Different slowdowns when executing models concurrently

Hi all,

I am a graduate student doing a research project on edge server inference. I noticed an interesting thing:

When I run ResNet50 alone, the p50 latency is 3559 microsec, thruput is 280.95. When I run two instances of ResNet50, latency is 6048, thruput is 330.15. So far so good. I understand that deep down my GPU uses a Time Sliced Scheduler which makes the latency to nearly double, and maybe when there’s one instance it doesn’t fully utilize GPU so there’s a slight thruput increase.

When I run ResNet50 simultaneously with, say, VGG16. That’s different. latency of ResNet becomes 11226, thruput becomes 89.2, which is far from half of the thruput when running ResNet alone.

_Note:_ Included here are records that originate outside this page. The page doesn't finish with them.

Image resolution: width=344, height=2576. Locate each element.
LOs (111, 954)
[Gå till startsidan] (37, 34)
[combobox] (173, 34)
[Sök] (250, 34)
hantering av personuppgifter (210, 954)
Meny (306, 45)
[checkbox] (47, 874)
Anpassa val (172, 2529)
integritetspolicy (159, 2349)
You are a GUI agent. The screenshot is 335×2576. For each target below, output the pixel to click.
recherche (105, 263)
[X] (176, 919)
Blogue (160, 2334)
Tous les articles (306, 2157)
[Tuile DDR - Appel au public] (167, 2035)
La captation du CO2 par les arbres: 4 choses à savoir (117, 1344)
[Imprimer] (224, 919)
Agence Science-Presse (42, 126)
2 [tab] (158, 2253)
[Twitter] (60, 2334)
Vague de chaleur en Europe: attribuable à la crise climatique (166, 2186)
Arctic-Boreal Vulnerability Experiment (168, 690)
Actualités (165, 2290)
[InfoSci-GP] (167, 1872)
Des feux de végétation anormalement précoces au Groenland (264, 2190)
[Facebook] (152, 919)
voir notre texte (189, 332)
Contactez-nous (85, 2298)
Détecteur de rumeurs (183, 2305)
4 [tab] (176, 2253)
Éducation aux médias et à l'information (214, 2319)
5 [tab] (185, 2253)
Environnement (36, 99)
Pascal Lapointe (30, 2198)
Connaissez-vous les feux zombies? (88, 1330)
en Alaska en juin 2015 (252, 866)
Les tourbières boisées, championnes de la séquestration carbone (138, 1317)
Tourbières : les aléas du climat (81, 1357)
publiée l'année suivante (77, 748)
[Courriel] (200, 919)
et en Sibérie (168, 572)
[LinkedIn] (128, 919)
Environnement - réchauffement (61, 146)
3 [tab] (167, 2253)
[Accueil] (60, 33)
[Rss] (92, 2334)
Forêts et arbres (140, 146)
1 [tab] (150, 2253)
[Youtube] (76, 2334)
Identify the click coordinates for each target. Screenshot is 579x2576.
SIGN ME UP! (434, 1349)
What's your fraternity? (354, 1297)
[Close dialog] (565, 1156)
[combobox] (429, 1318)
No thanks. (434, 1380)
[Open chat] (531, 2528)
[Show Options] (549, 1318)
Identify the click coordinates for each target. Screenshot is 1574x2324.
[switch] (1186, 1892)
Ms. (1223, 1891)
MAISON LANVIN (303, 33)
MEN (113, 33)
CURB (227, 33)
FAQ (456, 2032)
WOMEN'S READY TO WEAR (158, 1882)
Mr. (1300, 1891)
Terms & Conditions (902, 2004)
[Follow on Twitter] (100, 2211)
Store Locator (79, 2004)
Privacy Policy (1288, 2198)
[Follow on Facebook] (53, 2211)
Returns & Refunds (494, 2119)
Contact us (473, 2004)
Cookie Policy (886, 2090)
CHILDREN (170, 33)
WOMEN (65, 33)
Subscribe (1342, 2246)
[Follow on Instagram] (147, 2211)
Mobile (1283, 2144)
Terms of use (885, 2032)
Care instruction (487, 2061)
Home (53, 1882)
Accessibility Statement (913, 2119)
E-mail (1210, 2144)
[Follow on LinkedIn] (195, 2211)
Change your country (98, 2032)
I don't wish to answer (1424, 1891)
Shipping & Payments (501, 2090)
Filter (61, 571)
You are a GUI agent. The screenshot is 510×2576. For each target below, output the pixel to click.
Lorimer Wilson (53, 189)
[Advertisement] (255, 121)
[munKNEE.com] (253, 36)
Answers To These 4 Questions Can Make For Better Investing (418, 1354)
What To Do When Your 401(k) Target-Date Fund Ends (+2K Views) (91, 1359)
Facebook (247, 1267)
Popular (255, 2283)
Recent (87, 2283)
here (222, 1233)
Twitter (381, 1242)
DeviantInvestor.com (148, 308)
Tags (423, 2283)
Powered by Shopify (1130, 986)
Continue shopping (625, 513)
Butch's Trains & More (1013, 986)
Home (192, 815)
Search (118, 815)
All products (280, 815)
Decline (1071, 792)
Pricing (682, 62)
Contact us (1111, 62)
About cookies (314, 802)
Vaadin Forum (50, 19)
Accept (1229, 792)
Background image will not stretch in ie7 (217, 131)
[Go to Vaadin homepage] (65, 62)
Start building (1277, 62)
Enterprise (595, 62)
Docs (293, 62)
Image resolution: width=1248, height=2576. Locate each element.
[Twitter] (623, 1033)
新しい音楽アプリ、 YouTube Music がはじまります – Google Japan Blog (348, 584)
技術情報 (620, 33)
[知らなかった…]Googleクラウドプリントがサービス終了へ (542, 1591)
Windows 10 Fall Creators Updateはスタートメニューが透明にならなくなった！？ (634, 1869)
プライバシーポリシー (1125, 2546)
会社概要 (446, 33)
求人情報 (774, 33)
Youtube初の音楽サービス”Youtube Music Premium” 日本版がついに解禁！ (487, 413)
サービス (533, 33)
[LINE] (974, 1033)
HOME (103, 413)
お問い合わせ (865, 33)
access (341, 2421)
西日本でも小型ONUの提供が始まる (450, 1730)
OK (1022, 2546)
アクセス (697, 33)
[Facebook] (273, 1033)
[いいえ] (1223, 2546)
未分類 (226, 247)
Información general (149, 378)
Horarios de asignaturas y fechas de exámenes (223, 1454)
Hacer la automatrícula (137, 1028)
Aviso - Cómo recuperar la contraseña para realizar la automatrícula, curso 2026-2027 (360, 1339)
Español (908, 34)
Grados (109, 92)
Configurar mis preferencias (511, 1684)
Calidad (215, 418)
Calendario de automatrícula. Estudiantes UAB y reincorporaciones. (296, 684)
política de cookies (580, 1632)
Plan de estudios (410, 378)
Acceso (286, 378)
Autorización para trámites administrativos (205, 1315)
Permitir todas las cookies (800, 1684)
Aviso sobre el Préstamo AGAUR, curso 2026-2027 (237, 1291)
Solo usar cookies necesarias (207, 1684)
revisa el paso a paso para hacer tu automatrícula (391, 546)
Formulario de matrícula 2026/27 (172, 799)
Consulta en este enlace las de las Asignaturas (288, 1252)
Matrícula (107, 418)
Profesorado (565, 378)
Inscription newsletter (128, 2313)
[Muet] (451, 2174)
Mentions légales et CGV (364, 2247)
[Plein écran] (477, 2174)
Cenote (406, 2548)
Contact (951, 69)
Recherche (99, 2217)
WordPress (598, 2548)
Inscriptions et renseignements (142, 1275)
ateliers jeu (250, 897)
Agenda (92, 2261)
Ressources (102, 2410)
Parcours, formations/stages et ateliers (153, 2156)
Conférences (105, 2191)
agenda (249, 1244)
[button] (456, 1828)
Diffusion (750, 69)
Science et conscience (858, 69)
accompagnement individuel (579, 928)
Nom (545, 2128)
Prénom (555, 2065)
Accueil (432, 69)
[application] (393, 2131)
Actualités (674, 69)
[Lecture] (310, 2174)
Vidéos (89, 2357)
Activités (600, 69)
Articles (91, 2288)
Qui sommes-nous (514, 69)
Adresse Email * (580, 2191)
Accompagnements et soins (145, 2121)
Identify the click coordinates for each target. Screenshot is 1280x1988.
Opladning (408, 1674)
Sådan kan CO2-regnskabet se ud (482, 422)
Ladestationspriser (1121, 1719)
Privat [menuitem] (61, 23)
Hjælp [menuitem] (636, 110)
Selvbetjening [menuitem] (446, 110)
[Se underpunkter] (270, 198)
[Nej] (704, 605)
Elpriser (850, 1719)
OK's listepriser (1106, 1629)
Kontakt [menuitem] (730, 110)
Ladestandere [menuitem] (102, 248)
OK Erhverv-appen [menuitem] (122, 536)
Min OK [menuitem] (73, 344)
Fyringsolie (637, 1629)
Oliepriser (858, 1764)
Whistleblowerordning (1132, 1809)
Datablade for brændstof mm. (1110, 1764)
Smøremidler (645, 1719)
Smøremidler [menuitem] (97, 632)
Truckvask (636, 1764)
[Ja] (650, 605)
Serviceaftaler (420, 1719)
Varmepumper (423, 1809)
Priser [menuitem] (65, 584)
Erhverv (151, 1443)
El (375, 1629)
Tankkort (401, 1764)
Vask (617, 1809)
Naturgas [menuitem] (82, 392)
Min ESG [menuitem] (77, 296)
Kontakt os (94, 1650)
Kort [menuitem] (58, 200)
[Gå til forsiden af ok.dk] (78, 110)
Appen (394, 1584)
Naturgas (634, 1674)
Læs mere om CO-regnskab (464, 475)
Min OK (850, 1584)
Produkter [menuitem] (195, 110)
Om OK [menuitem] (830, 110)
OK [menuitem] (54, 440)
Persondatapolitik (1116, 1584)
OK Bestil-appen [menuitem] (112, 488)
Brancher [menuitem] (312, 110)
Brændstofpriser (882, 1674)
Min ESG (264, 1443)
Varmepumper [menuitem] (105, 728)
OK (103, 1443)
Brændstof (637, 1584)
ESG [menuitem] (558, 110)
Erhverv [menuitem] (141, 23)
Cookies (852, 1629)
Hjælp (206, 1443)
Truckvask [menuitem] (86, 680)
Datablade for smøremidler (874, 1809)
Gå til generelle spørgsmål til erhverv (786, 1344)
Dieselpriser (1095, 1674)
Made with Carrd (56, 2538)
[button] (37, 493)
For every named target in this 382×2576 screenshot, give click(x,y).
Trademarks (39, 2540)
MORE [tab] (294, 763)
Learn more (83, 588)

Why running ResNet with VGG interferes with the running of ResNet so much? Is it because VGG’s kernel functions on GPU is larger, and when time sliced scheduler lets them run roughly the same number of kernels, ResNet occupies less time on GPU?

Thank you very much!

You might wish to take advantage of Triton inference server, rather than running these processes separately/individually.

Hi Robert, thanks for your reply.

Yes actually the data was obtained from Triton’s benchmark tool perf_analyzer. I also ran the models myself with Pytorch and the result is similar.

I don’t know if it’s something related to CUDA driver that causes this to happen.

any help to this?

You might wish to post your question on one of the DL forums:

Thank you, will do!